Endorsers of the CEO Water Mandate commit to continuous progress against the six core elements of stewardship and in so doing understand and manage their own water risks. 

Within the endorsing companies, a niche group of 30, including DOW, Gap Inc, Starbucks and Microsoft, have formed the Water Resilience Coalition (WRC). The coalition was founded in 2020 and is an industry-driven, CEO-led coalition, which aims to elevate global water stress to the top of the corporate agenda and preserve the world’s freshwater resources through collective action in water-stressed basins and ambitious, quantifiable commitments.

The coalition recognizes that corporate actions on a basin level must be tackled collectively.
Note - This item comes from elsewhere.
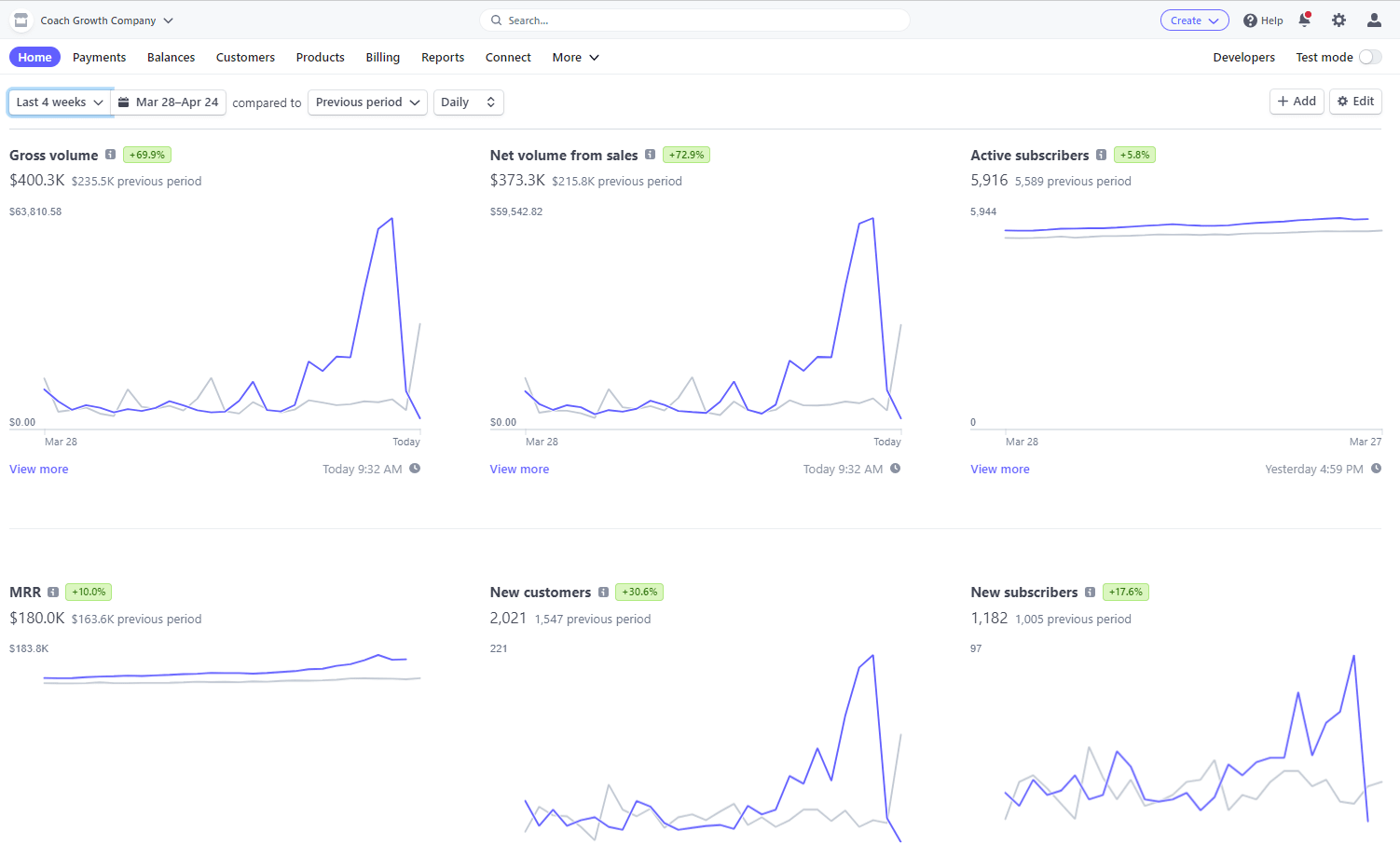Open the Daily interval selector
The height and width of the screenshot is (845, 1400).
click(x=468, y=102)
A single company can have efficient water operations, but it would not address the overall basin challenges such as depleting freshwater or increased levels of pollution. In line with this, the CEO Water Mandate has launched the Water Action Hub 4.0, a tool that facilitates partnerships through projects. 

With the climate crisis looming as a business, you have a choice to do nothing, and face climate and water-related risks intensifying by the day, or you can become a water steward working within your own company. As a water steward, you will join hands with others to accelerate collective action for water resilient future. Initiatives such as the CEO Water Mandate will help you along this journey.